Abstract

A number of studies have found differing associations of disease outcomes with PM2.5 components (or species) and sources (e.g., biomass burning, diesel vehicles and gasoline vehicles). Here, a unique method of fusing daily chemical transport model (Community Multiscale Air Quality Modeling) results with observations has been utilized to generate spatiotemporal fields of the concentrations of major gaseous pollutants (CO, NO2, NOx, O3, and SO2), total PM2.5 mass, and speciated PM2.5 (including crustal elements) over North Carolina for 2002–2010. The fused results are then used in chemical mass balance source apportionment model, CMBGC-Iteration, which uses both gas constraint and particulate matter concentrations to quantify source impacts.

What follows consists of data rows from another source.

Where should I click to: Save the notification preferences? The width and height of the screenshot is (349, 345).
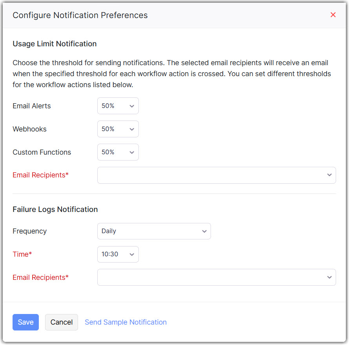click(x=25, y=322)
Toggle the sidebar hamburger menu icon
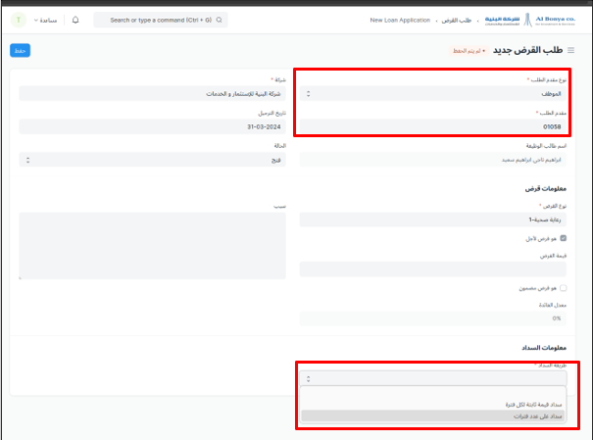 pos(571,49)

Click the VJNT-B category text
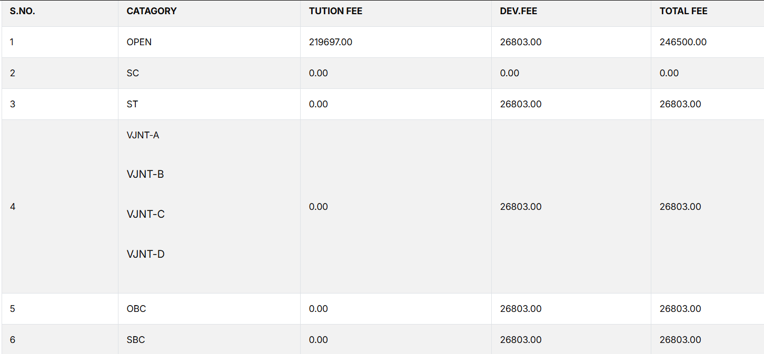point(145,174)
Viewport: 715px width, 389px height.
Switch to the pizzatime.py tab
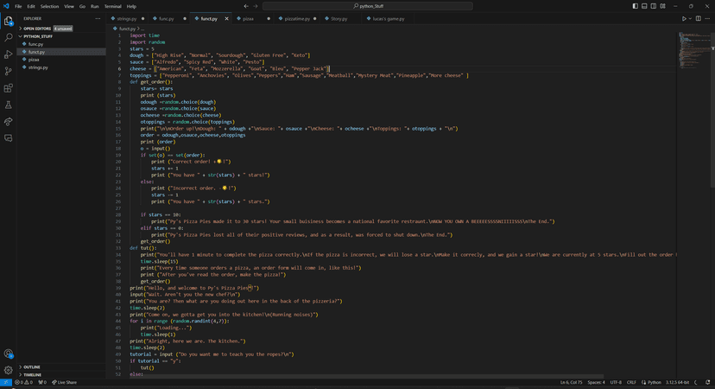coord(296,18)
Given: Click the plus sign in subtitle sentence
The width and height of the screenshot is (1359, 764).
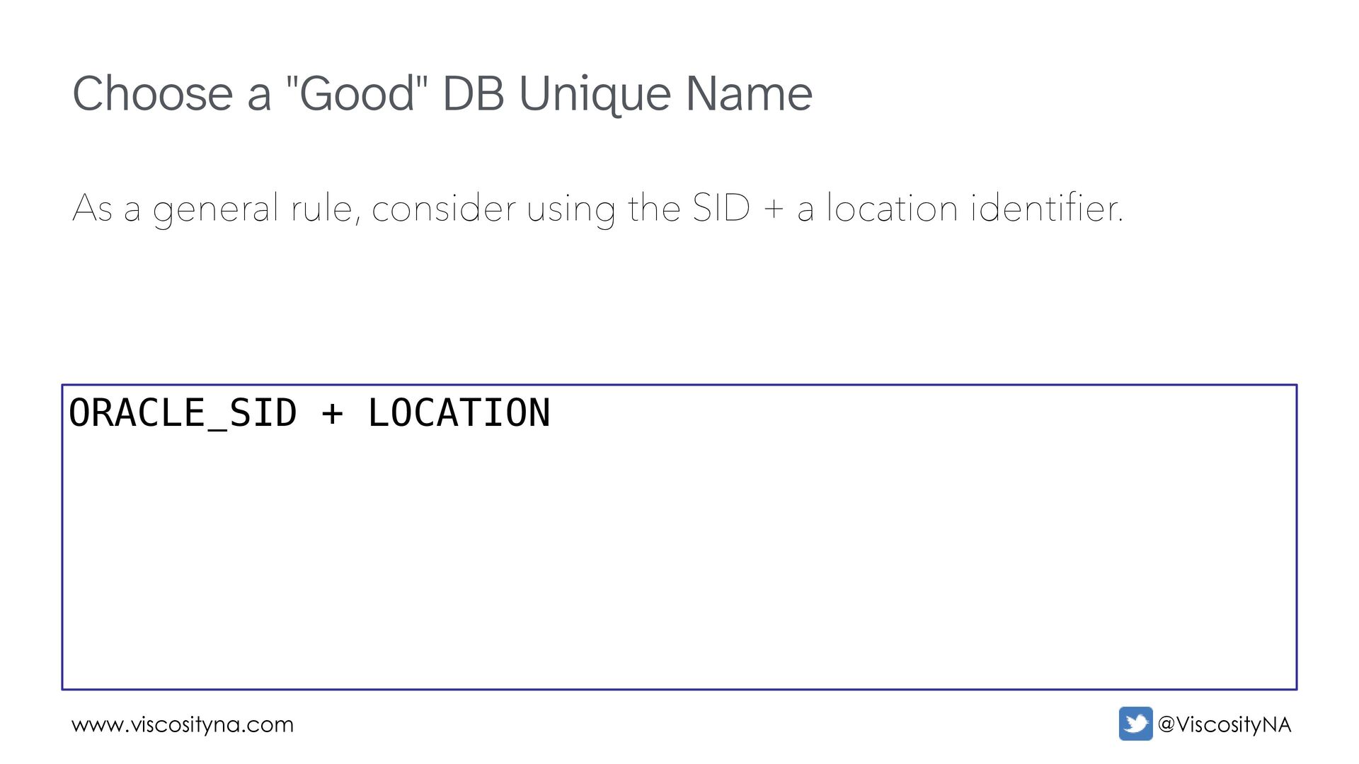Looking at the screenshot, I should click(x=774, y=210).
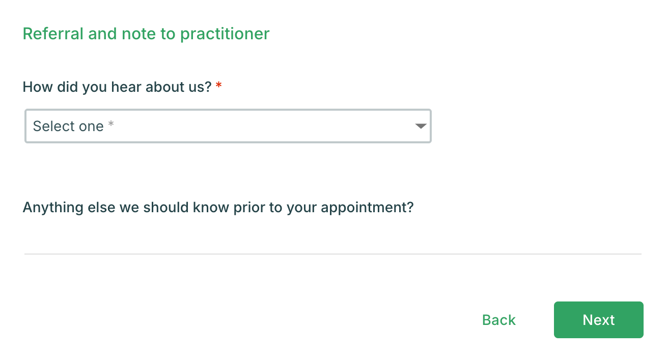Click the "Anything else we should know" question label
667x353 pixels.
pos(218,208)
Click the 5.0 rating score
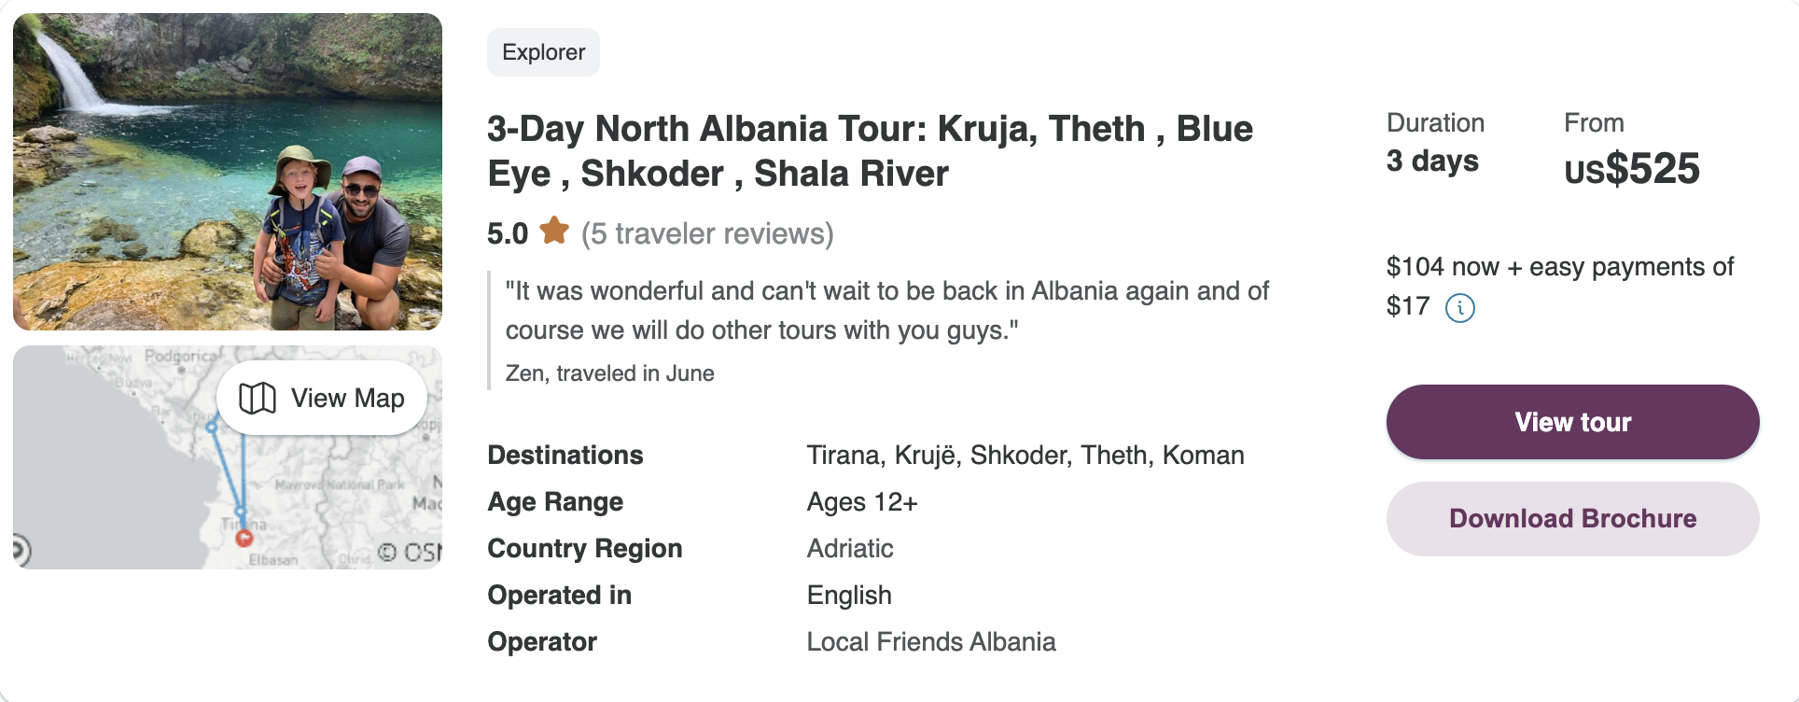 [x=508, y=233]
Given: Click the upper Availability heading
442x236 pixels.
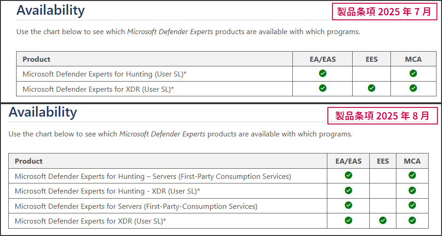Looking at the screenshot, I should point(51,11).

The method, as applied to North Carolina, quantifies the impacts of ten source categories and provides estimates of source contributions to PM2.5 concentrations. The ten source categories include both primary sources (diesel vehicles, gasoline vehicles, dust, biomass burning, coal-fired power plants and sea salt) and secondary components (ammonium sulfate, ammonium bisulfate, ammonium nitrate and secondary organic carbon). The results show a steady decrease in anthropogenic source impacts, especially from diesel vehicles and coal-fired power plants. Secondary pollutant components accounted for approximately 70% of PM2.5 mass. This study demonstrates an ability to provide spatiotemporal fields of both PM components and source impacts using a chemical transport model fused with observation data, linked to a receptor-based source apportionment method, to develop spatiotemporal fields of multiple pollutants.